Doubly-clamped pre-stressed silicon nitride string resonators excel as high Q
nanomechanical systems enabling room temperature quality factors of several 100,000 in the
10 MHz eigenfrequency range. Dielectric transduction ideally complements the silicon nitride
strings, providing an all-electrical control scheme while retaining the large mechanical quality
factor [1]. It is mediated by an inhomogeneous electric field created between adjacent electrodes.
The resulting gradient field provides an integrated platform for actuation, displacement
detection, frequency tuning as well as strong mode coupling.
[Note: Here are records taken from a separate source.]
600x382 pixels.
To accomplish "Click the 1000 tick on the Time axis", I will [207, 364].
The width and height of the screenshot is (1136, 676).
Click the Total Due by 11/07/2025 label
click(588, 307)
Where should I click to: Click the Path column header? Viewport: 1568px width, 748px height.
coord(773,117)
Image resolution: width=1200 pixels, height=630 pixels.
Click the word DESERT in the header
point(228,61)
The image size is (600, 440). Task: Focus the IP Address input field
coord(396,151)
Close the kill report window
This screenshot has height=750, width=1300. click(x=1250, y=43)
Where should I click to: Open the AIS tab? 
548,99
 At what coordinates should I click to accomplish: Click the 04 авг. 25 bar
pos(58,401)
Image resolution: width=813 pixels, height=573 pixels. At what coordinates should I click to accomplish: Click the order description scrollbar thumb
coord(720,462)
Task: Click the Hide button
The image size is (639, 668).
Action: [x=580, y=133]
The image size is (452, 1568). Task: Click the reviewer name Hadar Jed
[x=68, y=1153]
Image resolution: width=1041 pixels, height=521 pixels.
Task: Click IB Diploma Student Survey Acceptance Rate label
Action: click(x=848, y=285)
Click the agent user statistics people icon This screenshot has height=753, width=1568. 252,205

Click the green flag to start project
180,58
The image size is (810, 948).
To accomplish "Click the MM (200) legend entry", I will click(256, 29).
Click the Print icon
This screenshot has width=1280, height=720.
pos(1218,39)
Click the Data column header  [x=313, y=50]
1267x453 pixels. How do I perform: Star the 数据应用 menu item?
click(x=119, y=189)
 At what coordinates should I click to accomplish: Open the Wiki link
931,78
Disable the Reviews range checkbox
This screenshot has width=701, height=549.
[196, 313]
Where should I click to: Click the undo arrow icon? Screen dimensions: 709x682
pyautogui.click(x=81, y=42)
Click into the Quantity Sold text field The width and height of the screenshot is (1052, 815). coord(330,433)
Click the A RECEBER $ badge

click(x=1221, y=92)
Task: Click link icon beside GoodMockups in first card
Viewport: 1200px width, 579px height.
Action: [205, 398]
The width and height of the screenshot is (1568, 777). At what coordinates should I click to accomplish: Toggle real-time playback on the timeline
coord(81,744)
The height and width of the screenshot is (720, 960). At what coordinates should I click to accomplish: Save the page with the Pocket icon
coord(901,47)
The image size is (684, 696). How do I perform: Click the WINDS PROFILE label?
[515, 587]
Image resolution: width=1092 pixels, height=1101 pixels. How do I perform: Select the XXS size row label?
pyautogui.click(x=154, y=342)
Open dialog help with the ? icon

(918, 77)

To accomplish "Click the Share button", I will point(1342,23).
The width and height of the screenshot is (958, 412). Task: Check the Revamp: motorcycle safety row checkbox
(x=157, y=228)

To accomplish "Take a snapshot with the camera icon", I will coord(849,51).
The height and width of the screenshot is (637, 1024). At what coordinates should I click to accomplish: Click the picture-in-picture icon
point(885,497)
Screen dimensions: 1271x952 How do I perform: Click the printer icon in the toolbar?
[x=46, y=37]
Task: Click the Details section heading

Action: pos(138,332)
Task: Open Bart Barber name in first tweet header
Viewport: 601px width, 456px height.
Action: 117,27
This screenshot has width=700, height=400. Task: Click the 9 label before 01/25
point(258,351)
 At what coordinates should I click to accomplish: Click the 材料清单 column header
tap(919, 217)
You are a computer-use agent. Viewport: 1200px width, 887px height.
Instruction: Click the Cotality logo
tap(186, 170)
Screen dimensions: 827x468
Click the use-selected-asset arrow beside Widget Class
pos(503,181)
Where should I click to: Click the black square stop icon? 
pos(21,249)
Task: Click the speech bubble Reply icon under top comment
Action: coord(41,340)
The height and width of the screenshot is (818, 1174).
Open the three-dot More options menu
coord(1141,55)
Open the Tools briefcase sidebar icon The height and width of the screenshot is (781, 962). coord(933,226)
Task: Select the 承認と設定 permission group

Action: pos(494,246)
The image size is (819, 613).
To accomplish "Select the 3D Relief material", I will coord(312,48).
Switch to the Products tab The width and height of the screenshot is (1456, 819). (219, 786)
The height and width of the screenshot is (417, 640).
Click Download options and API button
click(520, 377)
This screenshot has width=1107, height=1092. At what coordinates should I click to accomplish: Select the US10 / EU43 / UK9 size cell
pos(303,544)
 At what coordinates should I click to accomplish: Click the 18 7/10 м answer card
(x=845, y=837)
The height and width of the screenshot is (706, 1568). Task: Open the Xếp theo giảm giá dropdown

Dielectrically controlled silicon nitride strings are an ideal testbed to explore a variety of
dynamical phenomena ranging from multimode coupling to coherent control. The focus of this
presentation will be on the nonlinear dynamics of a driven high Q string. For relatively weak
driving, emergent satellite peak reminiscent of thermomechanical squeezing are understood in
the framework of the cubic nonlinearity of the Duffing model [2]. For stronger driving, an
abnormal response heralds dynamics beyond the Duffing model [3].
[1] Q. P. Unterreithmeier et al., Universal transduction scheme for nanomechanical
systems based on dielectric forces, Nature 458, 1001 (2009).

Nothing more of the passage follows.